A Quarter-Mile Showcase
The demonstration, which took place on a quarter-mile stretch of 14th Street near the majestic Michigan Central Station, showcased a blue electric Ford E-Transit commercial van charging wirelessly as it drove. This technological marvel is made possible by rubber-coated copper coils buried beneath the road surface. During the demonstration, a large video screen displayed the kilowatts generated and the van’s speed, offering a real-time glimpse into the future of EV charging.
Interestingly, the van used in the demonstration was equipped with a special receiver to pick up the charge from the coils. A section of the road was intentionally left unpaved to reveal how these coils are seamlessly integrated beneath the surface. Additionally, two large boxes on the sidewalk managed the coils, illustrating the system’s complexity and sophistication.
This project is part of a broader public-private partnership aimed at demonstrating the practicality of this type of EV charging infrastructure. It’s a follow-up to Michigan Governor Gretchen Whitmer’s announcement in September 2021 about launching the country’s first wireless-charging road project. The Michigan Department of Transportation (MDOT) is collaborating with Israel’s Electreon and other partners to extend this technology to a mile of inductive-charging roadway, with further construction planned on Michigan Avenue for 2025.

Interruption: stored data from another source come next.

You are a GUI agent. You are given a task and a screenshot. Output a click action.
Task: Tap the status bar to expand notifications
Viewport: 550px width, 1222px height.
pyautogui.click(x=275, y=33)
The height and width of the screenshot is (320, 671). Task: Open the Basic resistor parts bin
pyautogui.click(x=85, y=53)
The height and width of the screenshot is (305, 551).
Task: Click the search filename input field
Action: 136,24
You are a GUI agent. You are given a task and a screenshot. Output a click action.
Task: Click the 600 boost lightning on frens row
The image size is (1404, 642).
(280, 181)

Electreon’s Role and Global Impact
Electreon, already implementing similar projects in countries like Sweden, Germany, France, Italy, Norway, China, and Israel, is at the forefront of this technology. Stefan Tongur, Electreon’s Vice President of Business Development, emphasized the system’s safety, noting that each coil is individually connected and only activates when a vehicle equipped with a sensor is directly above it. The road surface, he pointed out, is regular asphalt, underscoring the system’s integration into existing infrastructure.
The inductive-charging roadway is not seen as a complete solution for EV charging infrastructure but rather as a range extender. This technology could allow automakers to reduce battery sizes, potentially lowering vehicle costs while adding to infrastructure expenses. The project’s cost is currently estimated at $1.9 million in state funds, with an additional $4 million from the Electreon team and other contributors.

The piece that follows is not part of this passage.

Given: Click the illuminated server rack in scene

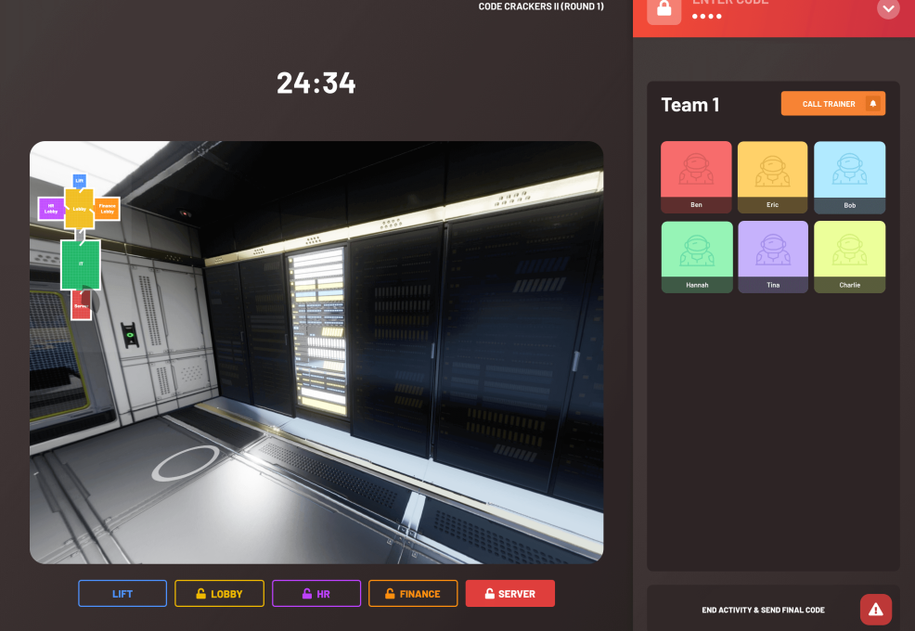Looking at the screenshot, I should tap(317, 329).
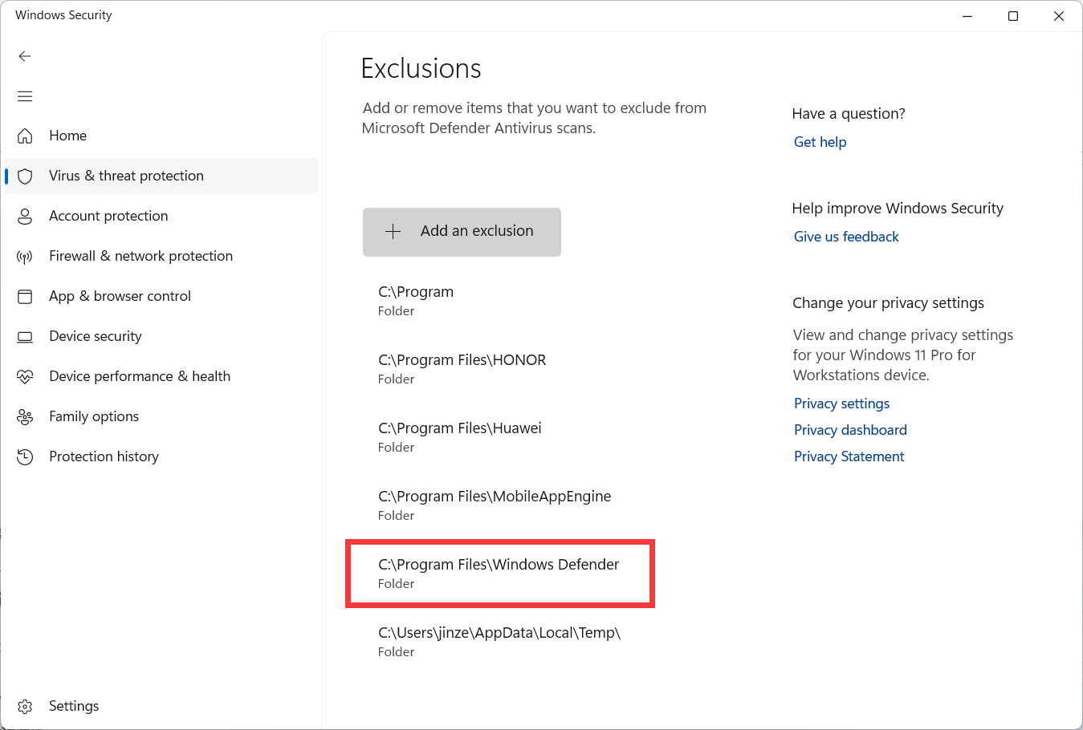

MDOT Director Brad Wieferich hailed the project as revolutionary for EVs. The state and its partners view this endeavor as a springboard for further learning and scaling up the technology. This initiative is a testament to Michigan’s commitment to embracing clean energy and innovative transportation solutions.

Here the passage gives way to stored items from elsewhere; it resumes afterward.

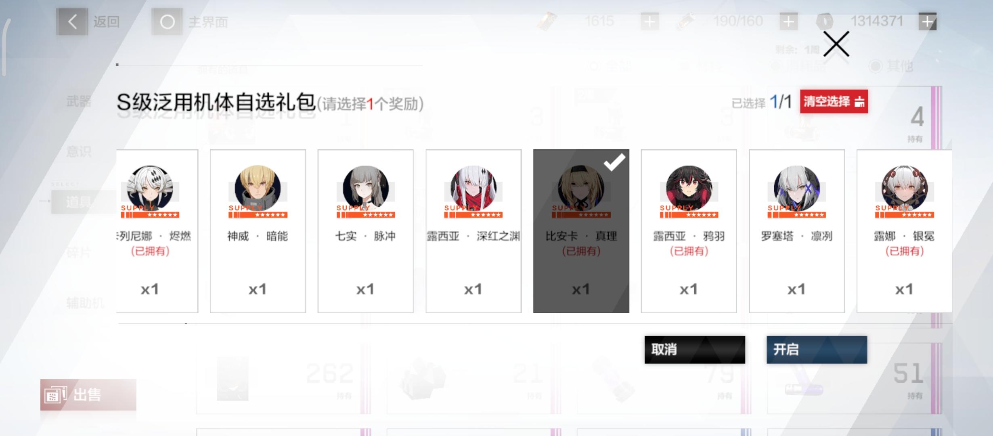Open the 主界面 home circle icon
This screenshot has width=993, height=436.
pyautogui.click(x=167, y=22)
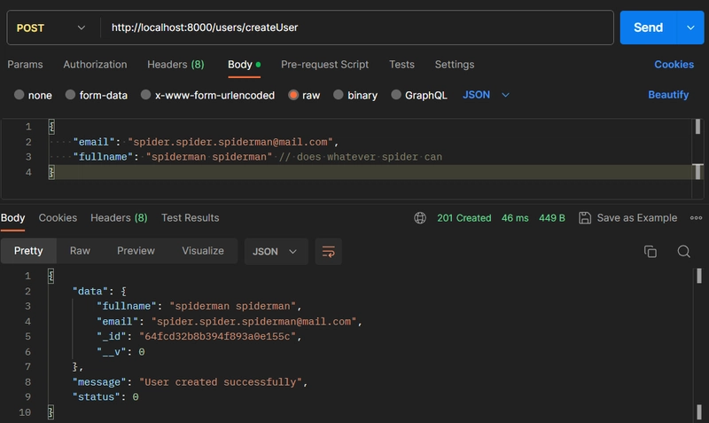Open the Cookies link
This screenshot has height=423, width=709.
(674, 65)
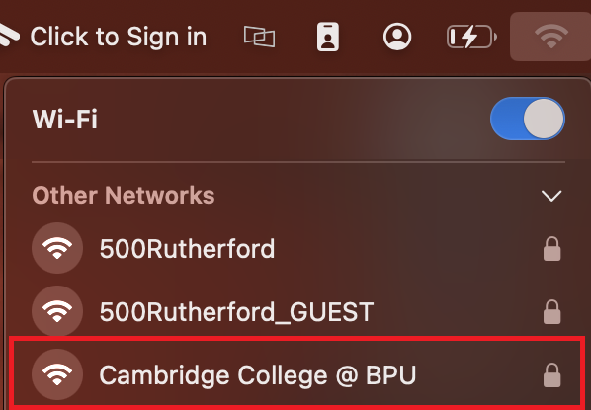This screenshot has width=591, height=410.
Task: Click the screen mirroring displays icon
Action: (x=259, y=37)

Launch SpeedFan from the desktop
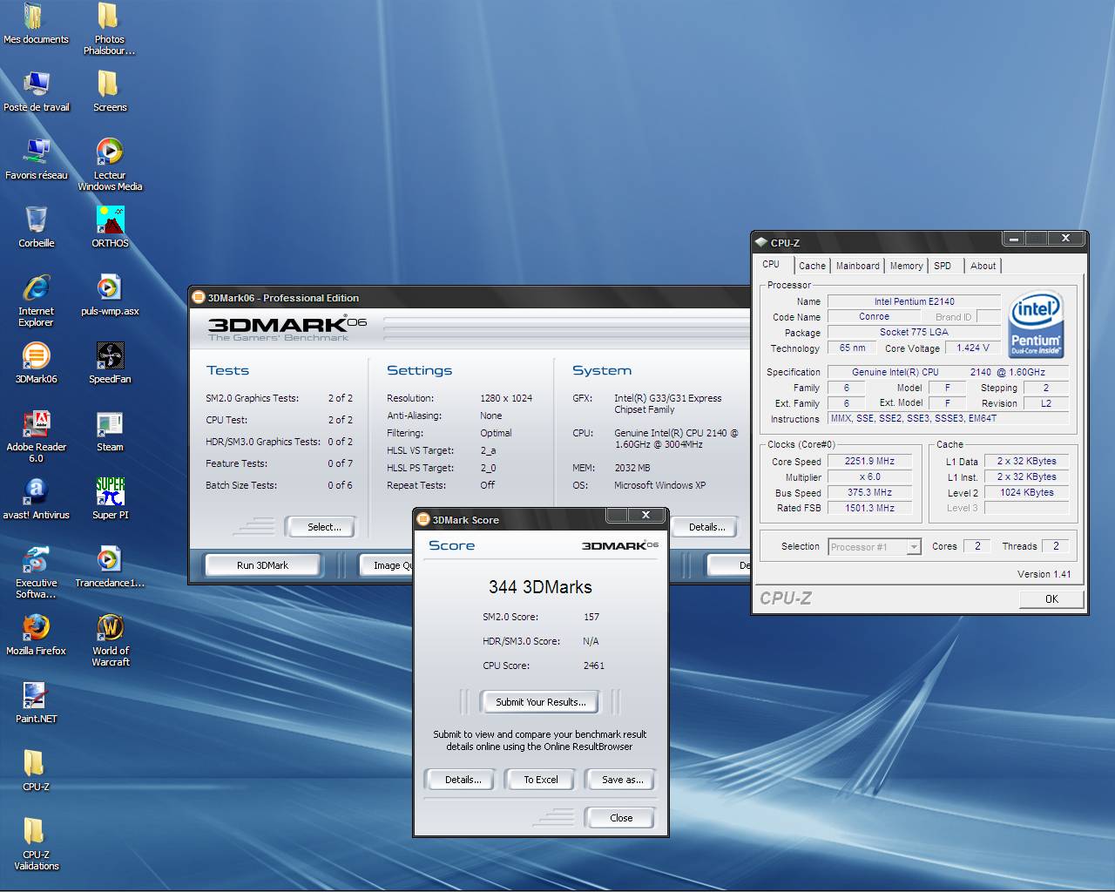110,357
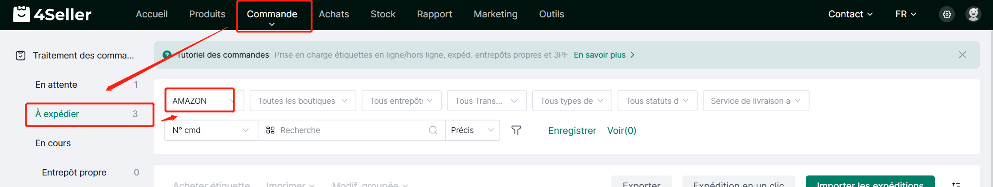Open the N° cmd search type dropdown

pyautogui.click(x=211, y=130)

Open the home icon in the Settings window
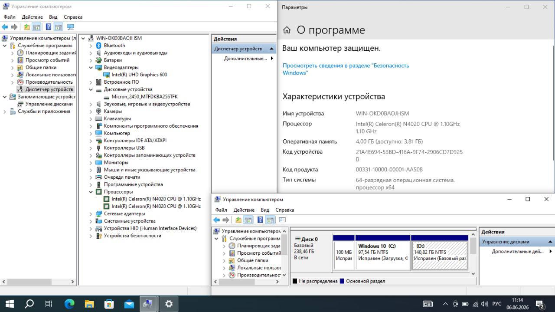tap(287, 30)
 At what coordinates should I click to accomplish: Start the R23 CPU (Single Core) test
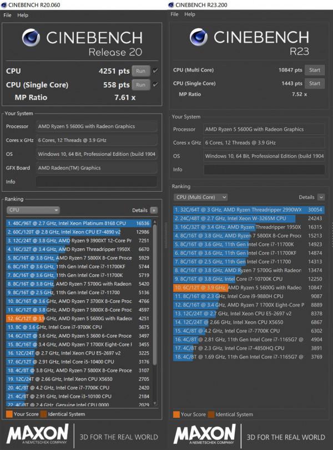coord(314,84)

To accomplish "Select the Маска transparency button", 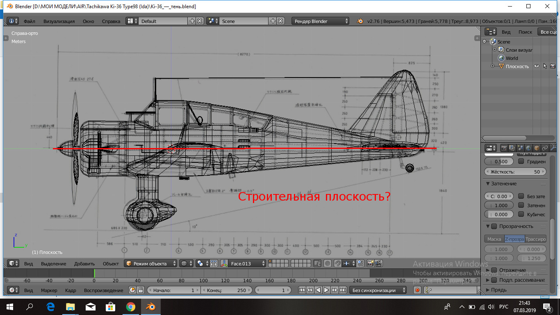I will point(494,239).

In conclusion, Detroit’s wireless-charging road project represents a significant advancement in EV infrastructure. It’s a pioneering step that not only enhances the practicality of electric vehicles but also signals a shift towards more sustainable and technologically advanced transportation solutions. As this project evolves, it could very well set the standard for future EV charging systems worldwide, once again reaffirming Detroit’s status as a leader in automotive innovation.